DI53B-4371:
Basin-Specific Variations in the Thermal Aging of Oceanic Asthenosphere

Friday, 19 December 2014
Elizabeth Paulson, University of Southern California, Los Angeles, CA, United States and Thomas H Jordan, Southern California Earthquake Center, Los Angeles, CA, United States
Abstract:
To investigate the depth extent of mantle thermal aging beneath ocean basins, we project 3D Voigt averaged S-velocity variations from an ensemble of global tomographic models onto a 1º x 1º degree age-based regionalization and average each major ocean basin (Pacific, Atlantic, and Indian) in equal increments of the square-root of crustal age. By comparing the age averaged S-wave profiles, we estimate convergence depths, the minimum depths where age variations become statistically insignificant. Following Jordan & Paulson (JGR, doi:10.1002/jgrb.50263, 2013), we estimate aleatory variability in the S-wave profiles, correct for vertical smearing bias, and estimate epistemic uncertainties over the model ensemble. We can assert with 90% confidence that the age-correlated variations in Voigt-averaged S velocities persist to depths greater than 170 km. Given the strong evidence that the G discontinuity (~70 km) approximates the lithosphere-asthenosphere boundary (LAB) beneath ocean basins, we conclude that the upper part of the oceanic asthenosphere participates in the cooling that forms the kinematic plates.

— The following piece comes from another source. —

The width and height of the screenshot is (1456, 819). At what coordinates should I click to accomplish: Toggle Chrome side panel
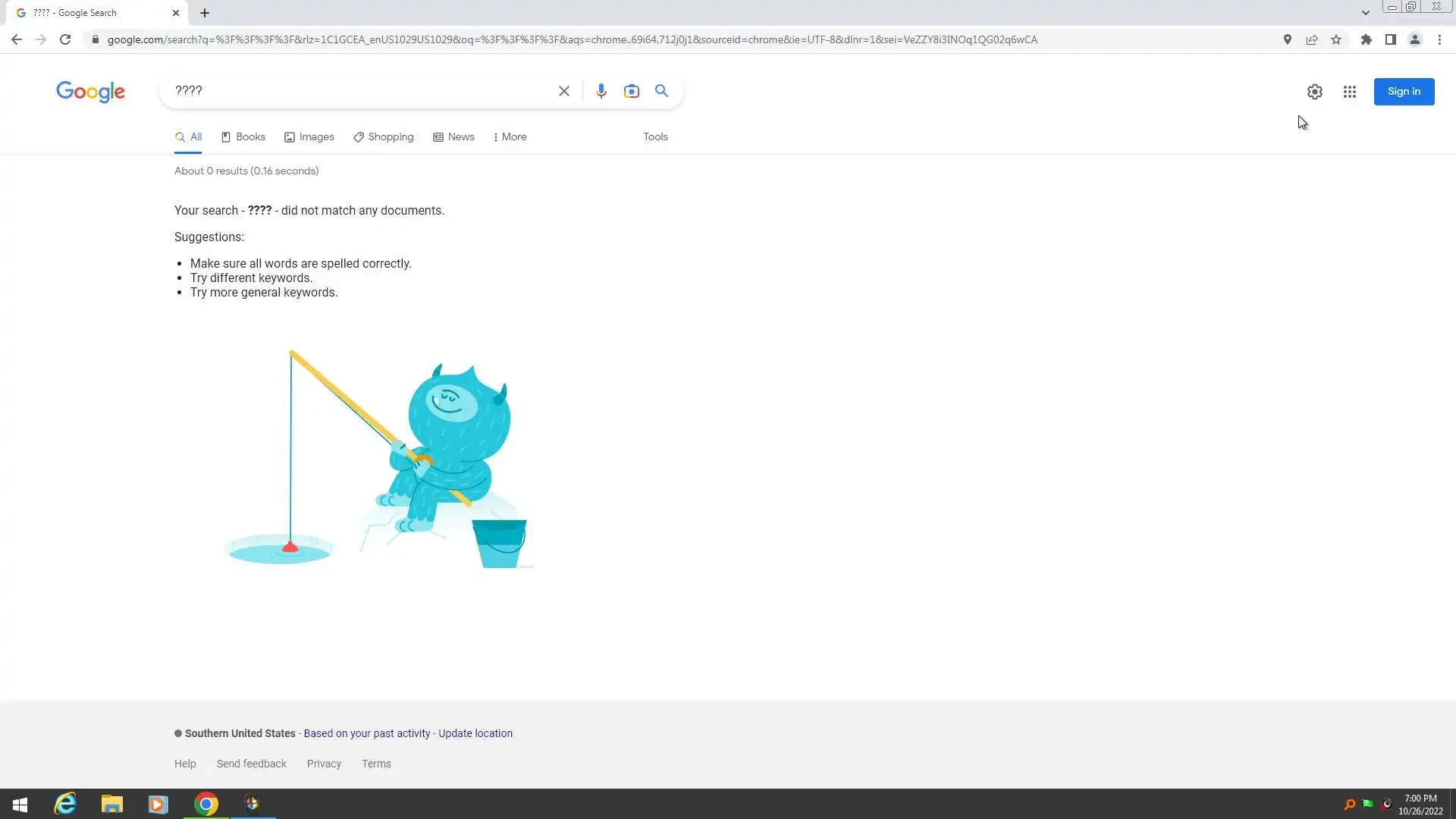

Age-averaged profiles show significant differences among the ocean basins. To quantify this, we fit age-dependent vertical travel times through the uppermost mantle of the models with an idealized Earth model having a strict square-root of age velocity structure in the ocean basins, suitably filtered to mimic tomographic smoothing. Good fits can be obtained for the Atlantic and Indian ocean basins out to 170 My, although the travel-time slopes for the former are steeper than the latter, implying more rapid cooling in the Atlantic. The Pacific basin shows significant deviations from simple conductive cooling for ages greater than about 50 My, in general agreement with previously published surface-wave models, indicating perturbations associated with small-scale convective processes. We conclude that large-scale flow advects small-scale heterogeneities due to convection along with the plates, allowing the upper asthenosphere to continue cooling with lithospheric age. The observed thermal aging of oceanic asthenosphere appears to be inconsistent the LAB hypothesis, which states that lithospheric plates are decoupled from deeper mantle flow by a plate-scale shear zone in the upper asthenosphere.